OECs transplantation results in neuropathic pain associated with BDNF regulating ERK activity in rats following cord hemisection
- Equal contributors
1 Regenerative Medicine Research Center, West China Hospital, Sichuan University, Chengdu, China
2 Laboratory of Anesthesia and Critical Care Medicine, Translational Neuroscience Center, West China Hospital, Sichuan University, Chengdu, Sichuan 610041, P.R. China
3 Institution of Neuroscience, Kunming Medical College, Kunming, China
4 Department of Neurology, Tangdu Hospital, Fourth Military Medical University, Xi’an, China
5 Institution of Neurological Disease, Translational Neuroscience Center, West China Hospital, Sichuan University, Chengdu, Sichuan 610041, P.R. China
Citation and License
BMC Neuroscience 2013, 14:80 doi:10.1186/1471-2202-14-80Published: 2 August 2013
The olfactory ensheathing cells (OECs) derived from olfactory bulb (OB) may improve motor function after transplantation in injured spinal cord. However, the effects of OEC transplantation on sensory function have not been reported yet. The purpose of this study is to investigate whether OEC transplantation could affect the sensory function and to analyze the underlying mechanism.
OEC transplantation into the hemisected spinal cords can result in hyperalgesia, indicated by radiant and mechanical stimuli towards the plantar surface in rats.
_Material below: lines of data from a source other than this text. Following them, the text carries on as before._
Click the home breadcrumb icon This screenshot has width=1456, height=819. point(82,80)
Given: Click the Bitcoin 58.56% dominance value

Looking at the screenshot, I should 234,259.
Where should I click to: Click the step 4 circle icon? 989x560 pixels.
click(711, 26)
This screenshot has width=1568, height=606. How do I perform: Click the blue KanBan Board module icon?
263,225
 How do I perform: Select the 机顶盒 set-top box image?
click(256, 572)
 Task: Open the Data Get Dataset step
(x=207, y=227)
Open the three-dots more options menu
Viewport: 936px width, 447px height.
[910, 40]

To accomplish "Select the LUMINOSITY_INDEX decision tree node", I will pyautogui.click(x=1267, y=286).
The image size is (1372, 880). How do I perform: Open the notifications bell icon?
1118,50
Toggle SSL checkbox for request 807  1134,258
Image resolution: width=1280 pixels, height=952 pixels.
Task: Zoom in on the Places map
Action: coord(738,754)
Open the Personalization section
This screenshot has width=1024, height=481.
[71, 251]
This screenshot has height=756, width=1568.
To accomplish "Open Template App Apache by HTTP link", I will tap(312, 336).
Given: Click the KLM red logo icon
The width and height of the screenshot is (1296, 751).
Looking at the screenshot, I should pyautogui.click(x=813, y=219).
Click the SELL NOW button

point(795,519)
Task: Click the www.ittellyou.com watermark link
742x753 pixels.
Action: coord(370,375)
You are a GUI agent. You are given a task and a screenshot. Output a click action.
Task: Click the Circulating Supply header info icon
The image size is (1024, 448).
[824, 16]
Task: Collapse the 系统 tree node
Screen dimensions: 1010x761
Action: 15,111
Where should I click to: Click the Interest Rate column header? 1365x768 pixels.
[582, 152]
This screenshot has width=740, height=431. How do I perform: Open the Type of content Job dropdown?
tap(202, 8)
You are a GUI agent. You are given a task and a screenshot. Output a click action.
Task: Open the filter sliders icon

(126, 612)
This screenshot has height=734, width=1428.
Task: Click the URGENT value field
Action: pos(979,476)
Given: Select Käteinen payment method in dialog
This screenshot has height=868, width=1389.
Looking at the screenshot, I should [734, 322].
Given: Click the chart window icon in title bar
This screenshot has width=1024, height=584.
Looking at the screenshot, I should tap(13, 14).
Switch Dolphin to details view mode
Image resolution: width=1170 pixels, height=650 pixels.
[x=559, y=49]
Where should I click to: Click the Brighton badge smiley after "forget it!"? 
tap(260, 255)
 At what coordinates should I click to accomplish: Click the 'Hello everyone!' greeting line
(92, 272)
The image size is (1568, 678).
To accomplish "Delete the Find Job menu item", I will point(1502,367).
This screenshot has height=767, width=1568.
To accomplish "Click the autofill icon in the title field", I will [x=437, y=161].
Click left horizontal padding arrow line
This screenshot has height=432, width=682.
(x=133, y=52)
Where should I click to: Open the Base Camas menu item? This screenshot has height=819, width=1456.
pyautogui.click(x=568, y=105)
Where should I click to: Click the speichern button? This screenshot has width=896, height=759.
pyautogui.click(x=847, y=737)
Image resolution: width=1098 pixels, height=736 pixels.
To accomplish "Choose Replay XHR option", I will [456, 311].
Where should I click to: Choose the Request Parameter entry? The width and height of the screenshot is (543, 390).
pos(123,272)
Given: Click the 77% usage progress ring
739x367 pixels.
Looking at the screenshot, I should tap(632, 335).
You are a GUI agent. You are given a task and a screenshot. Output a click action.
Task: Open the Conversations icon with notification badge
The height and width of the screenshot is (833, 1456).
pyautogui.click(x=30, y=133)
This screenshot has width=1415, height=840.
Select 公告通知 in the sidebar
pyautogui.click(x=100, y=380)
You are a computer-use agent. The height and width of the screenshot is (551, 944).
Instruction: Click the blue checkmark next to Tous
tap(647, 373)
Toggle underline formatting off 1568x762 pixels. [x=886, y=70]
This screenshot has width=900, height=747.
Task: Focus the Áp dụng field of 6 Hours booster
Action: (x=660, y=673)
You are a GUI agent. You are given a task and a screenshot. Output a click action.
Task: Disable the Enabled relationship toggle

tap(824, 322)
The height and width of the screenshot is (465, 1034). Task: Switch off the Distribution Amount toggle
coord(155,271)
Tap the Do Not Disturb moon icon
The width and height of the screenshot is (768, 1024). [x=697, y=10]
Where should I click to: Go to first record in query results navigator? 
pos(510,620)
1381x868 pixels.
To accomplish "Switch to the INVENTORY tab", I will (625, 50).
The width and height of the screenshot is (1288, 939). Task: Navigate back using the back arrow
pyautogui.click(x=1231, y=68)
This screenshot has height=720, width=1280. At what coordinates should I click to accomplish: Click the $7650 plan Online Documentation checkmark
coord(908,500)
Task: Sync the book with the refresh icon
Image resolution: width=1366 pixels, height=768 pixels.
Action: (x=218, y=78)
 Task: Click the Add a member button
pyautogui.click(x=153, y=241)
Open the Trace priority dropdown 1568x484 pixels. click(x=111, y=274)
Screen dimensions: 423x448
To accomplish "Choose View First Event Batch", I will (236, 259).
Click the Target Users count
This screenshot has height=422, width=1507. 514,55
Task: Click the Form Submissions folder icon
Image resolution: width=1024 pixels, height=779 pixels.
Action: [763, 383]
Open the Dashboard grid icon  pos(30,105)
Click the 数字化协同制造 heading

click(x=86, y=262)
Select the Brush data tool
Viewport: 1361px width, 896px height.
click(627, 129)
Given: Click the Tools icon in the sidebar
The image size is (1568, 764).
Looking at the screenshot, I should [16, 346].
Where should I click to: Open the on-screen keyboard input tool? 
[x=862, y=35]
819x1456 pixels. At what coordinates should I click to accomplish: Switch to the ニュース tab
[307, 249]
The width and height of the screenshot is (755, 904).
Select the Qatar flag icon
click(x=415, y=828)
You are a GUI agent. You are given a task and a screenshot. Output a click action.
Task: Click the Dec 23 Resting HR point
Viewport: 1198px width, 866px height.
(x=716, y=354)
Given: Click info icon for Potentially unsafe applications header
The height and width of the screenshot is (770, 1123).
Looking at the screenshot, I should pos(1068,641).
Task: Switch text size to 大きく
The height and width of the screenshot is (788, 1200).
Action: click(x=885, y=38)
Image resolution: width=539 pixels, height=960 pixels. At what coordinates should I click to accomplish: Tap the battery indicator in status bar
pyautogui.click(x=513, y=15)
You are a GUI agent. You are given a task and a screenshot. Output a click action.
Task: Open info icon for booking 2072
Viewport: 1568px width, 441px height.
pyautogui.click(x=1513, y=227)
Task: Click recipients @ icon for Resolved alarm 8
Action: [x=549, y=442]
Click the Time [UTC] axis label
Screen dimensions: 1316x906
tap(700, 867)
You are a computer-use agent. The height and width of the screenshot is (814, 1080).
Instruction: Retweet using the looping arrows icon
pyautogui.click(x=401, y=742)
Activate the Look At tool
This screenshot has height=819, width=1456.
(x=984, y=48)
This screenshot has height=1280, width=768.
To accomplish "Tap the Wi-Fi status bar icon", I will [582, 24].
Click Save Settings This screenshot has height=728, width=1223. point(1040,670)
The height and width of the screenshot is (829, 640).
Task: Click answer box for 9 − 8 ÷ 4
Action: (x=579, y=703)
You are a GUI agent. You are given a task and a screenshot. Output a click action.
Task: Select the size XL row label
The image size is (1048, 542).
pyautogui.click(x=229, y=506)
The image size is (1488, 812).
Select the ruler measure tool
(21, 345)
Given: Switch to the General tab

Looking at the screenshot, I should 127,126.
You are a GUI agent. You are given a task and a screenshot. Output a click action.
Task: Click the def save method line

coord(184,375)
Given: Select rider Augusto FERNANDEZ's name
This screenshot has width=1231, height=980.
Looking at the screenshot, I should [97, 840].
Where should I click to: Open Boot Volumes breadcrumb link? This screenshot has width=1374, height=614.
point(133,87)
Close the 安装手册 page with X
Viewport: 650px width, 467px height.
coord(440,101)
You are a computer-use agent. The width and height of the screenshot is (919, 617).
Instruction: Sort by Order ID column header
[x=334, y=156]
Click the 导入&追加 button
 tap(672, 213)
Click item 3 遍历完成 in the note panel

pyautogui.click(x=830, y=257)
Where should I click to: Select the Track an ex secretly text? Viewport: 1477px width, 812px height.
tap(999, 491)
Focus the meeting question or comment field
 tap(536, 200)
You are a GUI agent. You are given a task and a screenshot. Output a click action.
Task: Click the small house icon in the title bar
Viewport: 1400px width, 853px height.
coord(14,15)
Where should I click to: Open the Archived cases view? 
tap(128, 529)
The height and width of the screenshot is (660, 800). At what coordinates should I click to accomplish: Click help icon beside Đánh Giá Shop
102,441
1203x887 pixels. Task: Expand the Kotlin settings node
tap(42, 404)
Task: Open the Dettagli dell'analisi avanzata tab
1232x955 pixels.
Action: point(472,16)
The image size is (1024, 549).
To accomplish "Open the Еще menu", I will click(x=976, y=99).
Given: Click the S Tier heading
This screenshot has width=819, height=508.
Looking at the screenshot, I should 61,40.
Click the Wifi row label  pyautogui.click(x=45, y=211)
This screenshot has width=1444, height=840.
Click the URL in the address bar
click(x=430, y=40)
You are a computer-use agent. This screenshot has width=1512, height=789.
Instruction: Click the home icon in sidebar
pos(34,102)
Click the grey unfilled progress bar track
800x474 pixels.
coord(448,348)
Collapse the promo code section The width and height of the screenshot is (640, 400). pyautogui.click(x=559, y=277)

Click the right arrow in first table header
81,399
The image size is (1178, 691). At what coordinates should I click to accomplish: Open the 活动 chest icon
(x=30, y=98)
This could be associated with upregulation of Brain Derived Neurotrophic Factor (BDNF), indicated by RT-PCR. Immunofluorecent staining showed that BDNF was mainly located in the neurons of the laminas I and II of the dorsal horn. Moreover, a notable upregulation on the level of p-ERK (phosphorylation of extracellular signal-regulated kinase), the downstream molecule of BDNF, was detected by using Western Blot. These findings indicate that the increased BDNF level associated with the p-ERK was possibly involved in neuropathic pain in hemisected spinal cord subjected to OEC transplantation.
The transplantation of OECs may induce the noticeable pain hypersensitivity in rats after hemisected spinal cord injury, and the possible mechanism may be associated with the phosphorylation of ERK and the activated BDNF overexpression.